Construing the letter as such, Schlosser v. Fairbanks Capital Corp., ___ F.3d ___, 2003 WL 1401417 (7th Cir. March 20, 2003) is distinguishable. In Schlosser, Fairbanks sent a formal notice of default to the plaintiffs informing them that they were in default and that the mortgage would be accelerated if the entire unpaid balance was not paid. Id. at *1. This letter also allegedly violated the FDCPA because it did not notify the debtors of their right to contest the debt in writing. Id. As it turns out, the plaintiffs' mortgage in Schlosser was not in default, and only through mistake did Fairbanks believe it to be so. Id. Under these facts, the court concluded that the FDCPA applied to Fairbanks because of its mistaken belief that the debtor was in default. As the court stated, the provision exempting from the FDCPA a debt collector attempting to collect a debt not in default did "not apply because Fairbanks attempted to collect on a debt that it asserted to be in default and because the asserted default existed when Fairbanks acquired the debt." Id. at *5 According to the court, any other result would be "implausible" because "[i]t makes little sense, in terms of the conduct sought to be regulated, to exempt an assignee from the application of the FDCPA based on a status it is unaware of and that is contrary to its assertions to the debtor." Id. at *4. Thus, the result in Schlosser was based on the fact that at the time Fairbanks acquired the debt, it believed the plaintiffs to be in default.

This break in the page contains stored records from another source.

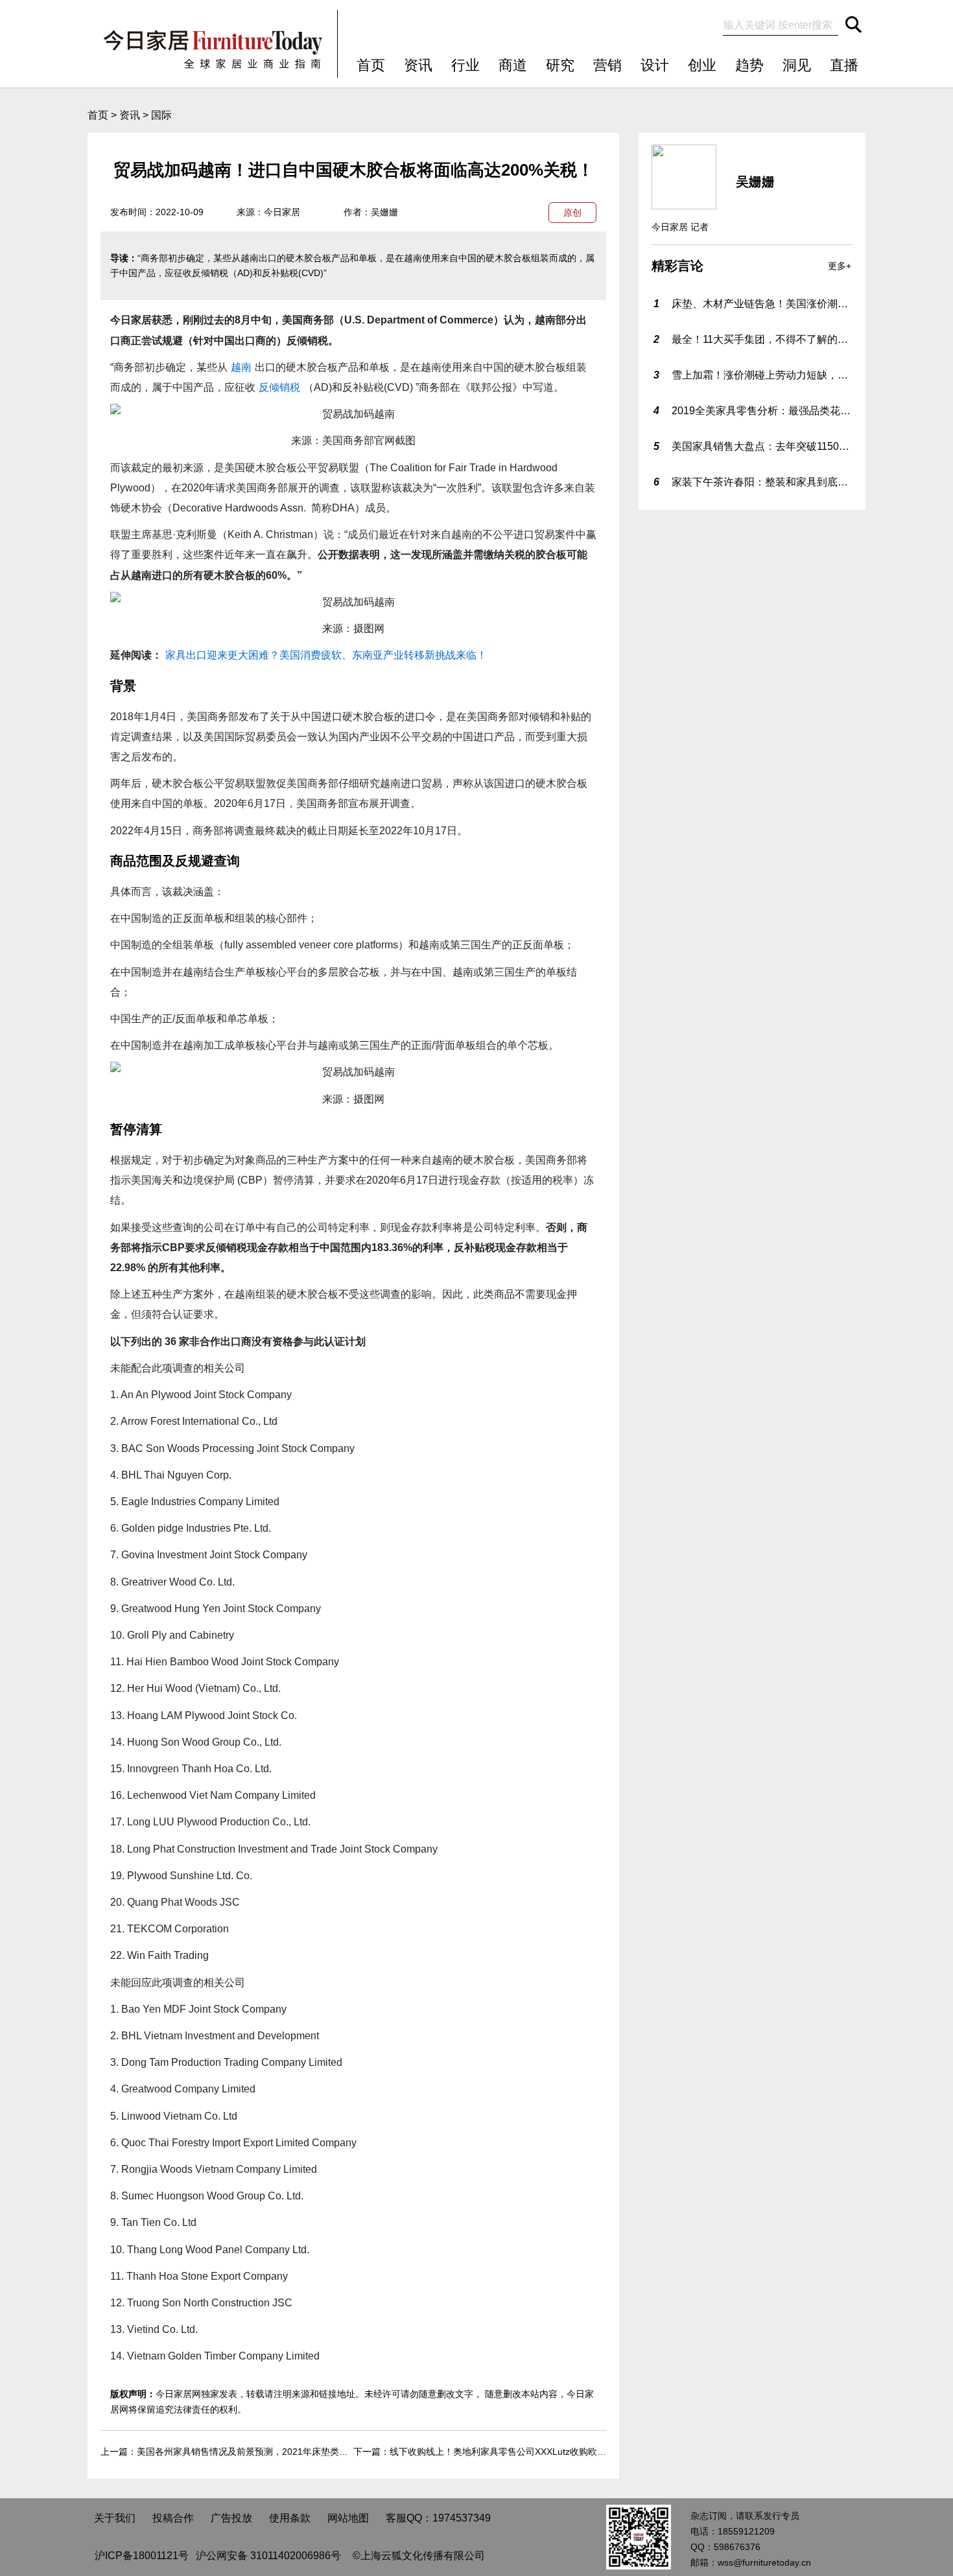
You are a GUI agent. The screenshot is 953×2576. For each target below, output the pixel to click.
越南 (241, 367)
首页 (371, 65)
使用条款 (290, 2517)
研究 (560, 65)
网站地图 (348, 2517)
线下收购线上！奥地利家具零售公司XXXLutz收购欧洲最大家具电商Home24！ (547, 2451)
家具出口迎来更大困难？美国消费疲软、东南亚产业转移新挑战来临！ (326, 655)
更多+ (839, 266)
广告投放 (231, 2517)
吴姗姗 (384, 212)
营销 (607, 65)
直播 (844, 65)
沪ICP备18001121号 (142, 2555)
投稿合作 (173, 2517)
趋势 (749, 65)
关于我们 (114, 2517)
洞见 (796, 65)
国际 (161, 115)
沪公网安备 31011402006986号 (268, 2555)
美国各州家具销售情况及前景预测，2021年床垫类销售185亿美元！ (273, 2451)
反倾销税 (279, 387)
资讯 (418, 65)
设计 (655, 65)
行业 (465, 65)
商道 (513, 65)
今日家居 (282, 212)
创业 (702, 65)
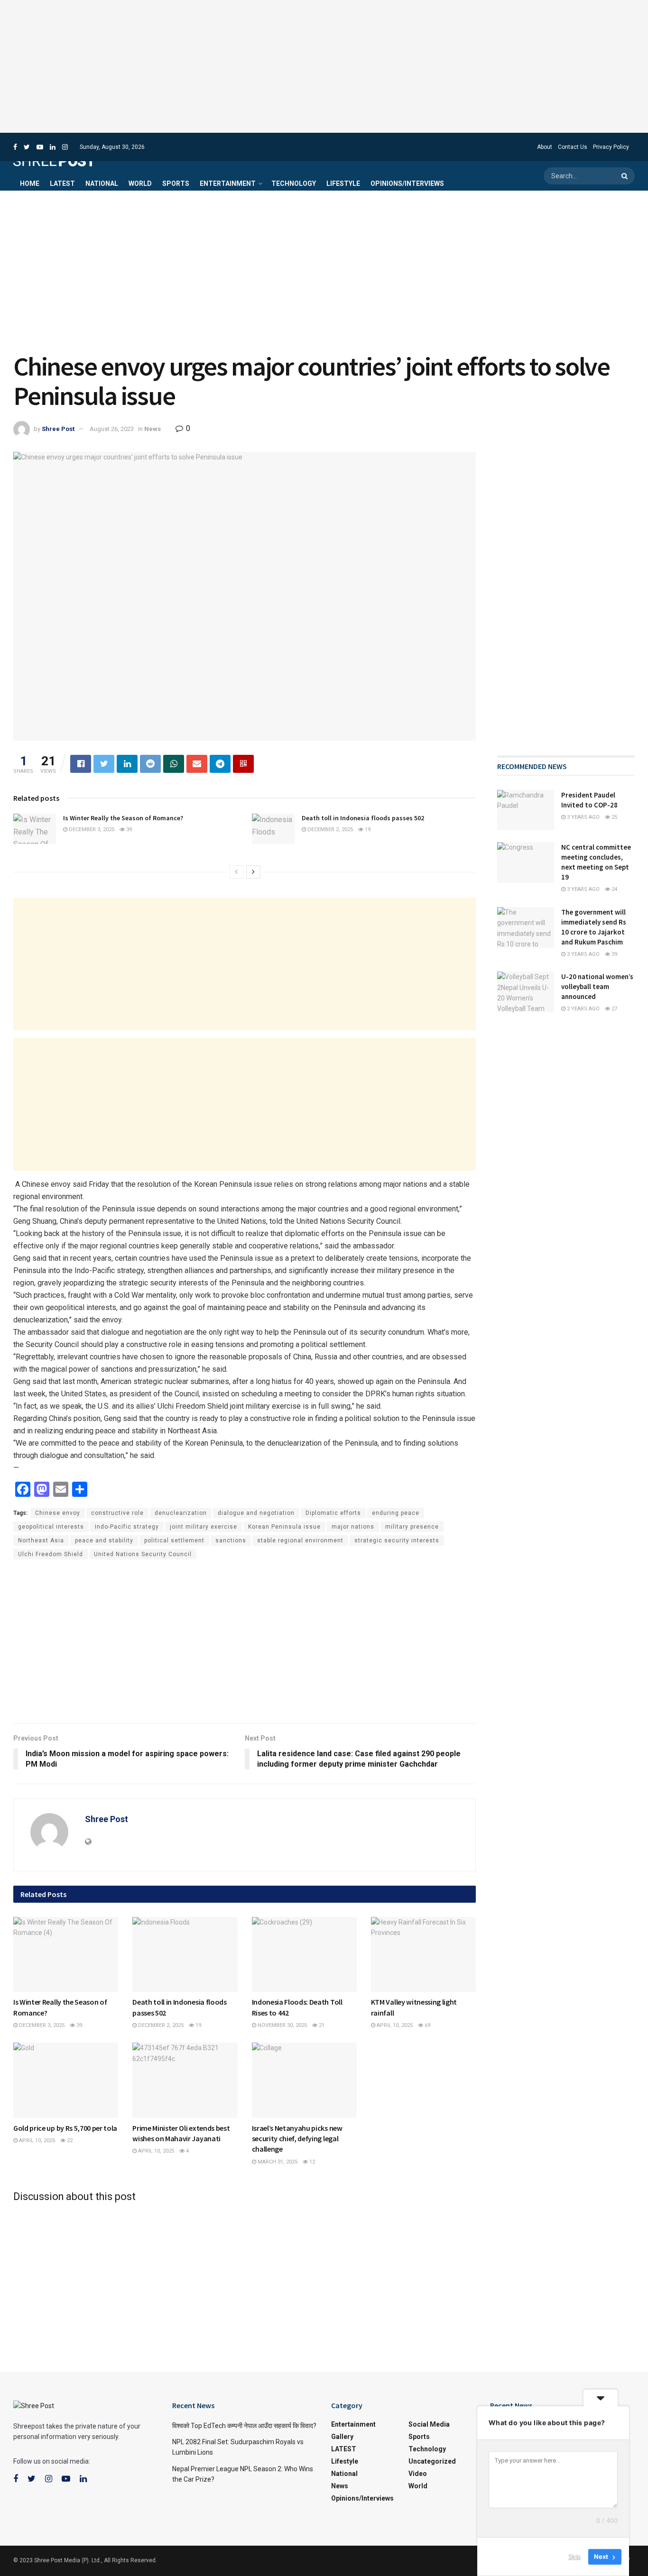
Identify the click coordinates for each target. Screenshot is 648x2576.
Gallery (342, 2436)
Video (417, 2473)
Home (29, 183)
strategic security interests (396, 1540)
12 (311, 2162)
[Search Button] (626, 175)
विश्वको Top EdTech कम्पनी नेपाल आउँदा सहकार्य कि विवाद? (244, 2425)
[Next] (253, 872)
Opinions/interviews (407, 183)
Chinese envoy (57, 1513)
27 (613, 1009)
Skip (574, 2556)
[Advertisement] (324, 66)
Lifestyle (343, 183)
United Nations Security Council (143, 1554)
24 (613, 889)
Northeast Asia (41, 1540)
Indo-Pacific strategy (127, 1526)
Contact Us (572, 147)
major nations (353, 1526)
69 (426, 2025)
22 (69, 2140)
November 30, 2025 (281, 2025)
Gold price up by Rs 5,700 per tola (65, 2128)
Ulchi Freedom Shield (50, 1554)
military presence (412, 1526)
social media (429, 2424)
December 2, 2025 (329, 829)
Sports (175, 183)
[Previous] (236, 872)
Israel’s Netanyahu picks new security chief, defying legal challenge (297, 2138)
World (140, 183)
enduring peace (395, 1513)
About (544, 147)
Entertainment (228, 183)
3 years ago (582, 817)
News (152, 428)
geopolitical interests (51, 1526)
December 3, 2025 (90, 829)
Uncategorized (432, 2461)
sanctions (230, 1540)
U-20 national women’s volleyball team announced (597, 986)
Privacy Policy (611, 147)
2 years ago (582, 1009)
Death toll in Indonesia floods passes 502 (363, 818)
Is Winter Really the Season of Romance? (123, 818)
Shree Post (58, 428)
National (101, 183)
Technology (293, 183)
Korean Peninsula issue (284, 1526)
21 (320, 2025)
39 (128, 829)
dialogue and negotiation (256, 1513)
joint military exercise (203, 1526)
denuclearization (181, 1513)
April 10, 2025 (394, 2025)
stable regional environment (300, 1540)
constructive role (117, 1513)
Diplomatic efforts (333, 1513)
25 (613, 817)
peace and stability (104, 1540)
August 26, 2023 (112, 428)
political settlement (174, 1540)
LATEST (62, 183)
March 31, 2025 (276, 2162)
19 (366, 829)
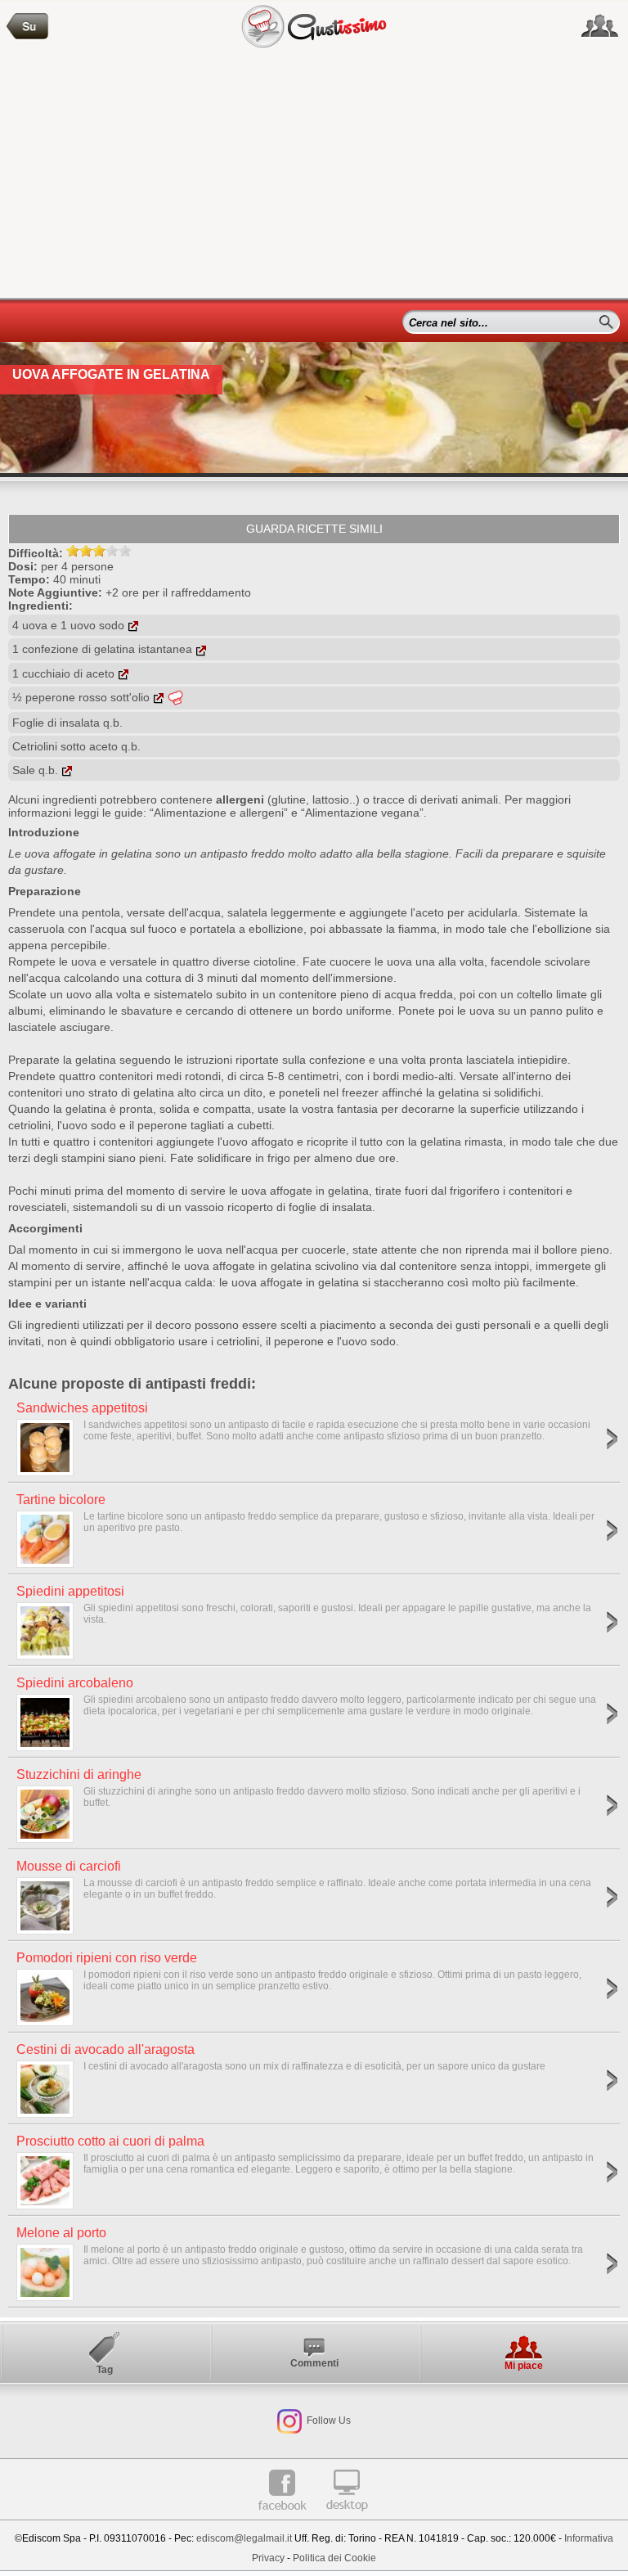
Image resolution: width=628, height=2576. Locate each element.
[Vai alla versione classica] (347, 2517)
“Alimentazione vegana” (362, 812)
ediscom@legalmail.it (244, 2538)
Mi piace (524, 2365)
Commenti (314, 2363)
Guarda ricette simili (314, 528)
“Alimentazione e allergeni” (219, 812)
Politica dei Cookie (334, 2558)
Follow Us (327, 2421)
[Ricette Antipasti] (28, 26)
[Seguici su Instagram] (289, 2421)
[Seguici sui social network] (599, 26)
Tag (104, 2370)
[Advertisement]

No such facts are present in this case. The record in this case does not support the notion that Fairbanks believed that the debt was in default when it was acquired. The letter Fairbanks sent to Hutchins on September 19 does not say (what would have been mistakenly) that Hutchins was in default. Hutchins attempts to portray Fairbanks as believing that Hutchins was in default based on EquiCredit's letter sent on September 8. As stated above, however, the court does not believe that the September 8 letter either placed Hutchins in default or illustrates that either EquiCredit (or its assignee Fairbanks) believed Hutchins to be in default. The letter does not state definitively that Hutchins is in default, unlike the letter in Schlosser, which clearly stated "This letter constitutes formal notice of default." Id. at 1. Nor could this letter have held Hutchins in default, as the contractual definition of the term would not have been satisfied until he was sent notice under Section 7(C) of the contract. The September 8 letter fits into the express terms of the contract, in that before Hutchins could be in default, he had to be served with notice telling him that if he did not pay by a certain date listed in the letter, he would in default. No other evidence suggests that either EquiCredit or Fairbanks otherwise thought Hutchins was in default when the assignment was made. Accordingly, the court concludes that Hutchins' loan was not in default when Fairbanks obtained it for servicing. Thus, Fairbanks is not a debt collector under the FDCPA and all Counts of Hutchins' Amended Complaint are properly dismissed.*fn1


Fairbanks' motion to dismiss, or in the alternative, motion for summary judgment is granted [#28]. Hutchins' motion for summary judgment on liability is denied [#23]. Hutchins' motion for class certification is denied as moot [422]. Hutchins' objection to Fairbanks' motion for supplemental authority is overruled as the court did not consider the evidence in making its decision [442]. This case is terminated.